═══ TEXT SEGMENT ═══

-By Nicole Koedyker September 2014
I know that Lester Brown’s book Full Planet Empty Plates was more geared towards global population growth and food scarcity but it was interesting that he didn’t talk about the elephant in the room – meat.
The environmental impact of meat consumption on the planet is my number one reason for being a vegan. Someone said to me one day “you can’t call yourself an environmentalist and eat meat” and something just clicked for me. Brown threw out some good statistics about animal agriculture indicating the amount that consumption of meat products has grown in the past few years and why:
- “At least 3 billion people moving up the food chain.”
- “World consumption of meat climbed from just under 50 million tons in 1950 to 280 million tons in 2010, more than a fivefold increase.”
- “Consumption per person went from 38 pounds to 88 pounds a year.”
But he never really addressed how the impact of meat consumption on climate change, the ocean, rain forests, wildlife, and people.
Animal agriculture (19%) produces more greenhouse gas emissions than all of the Earth’s trucks, cars, trains, ships, aircraft, and any other form of transportation combined (18%) (UNFAO).
One quarter pound burger takes 660 gallons of water to produce (in other words, one hamburger is the equivalent to 2 months of showers).

═══ RECORDS PROVIDED ═══

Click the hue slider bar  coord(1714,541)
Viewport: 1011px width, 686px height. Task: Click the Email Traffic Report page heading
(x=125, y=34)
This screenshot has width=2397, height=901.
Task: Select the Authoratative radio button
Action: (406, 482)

═══

TASK STATEMENT
Output the passage of the meat consumption post above between "-By Nicole Koedyker" and "room – meat.", inclusive, with no changes.

RESPONSE TO THE EXERCISE
-By Nicole Koedyker September 2014
I know that Lester Brown’s book Full Planet Empty Plates was more geared towards global population growth and food scarcity but it was interesting that he didn’t talk about the elephant in the room – meat.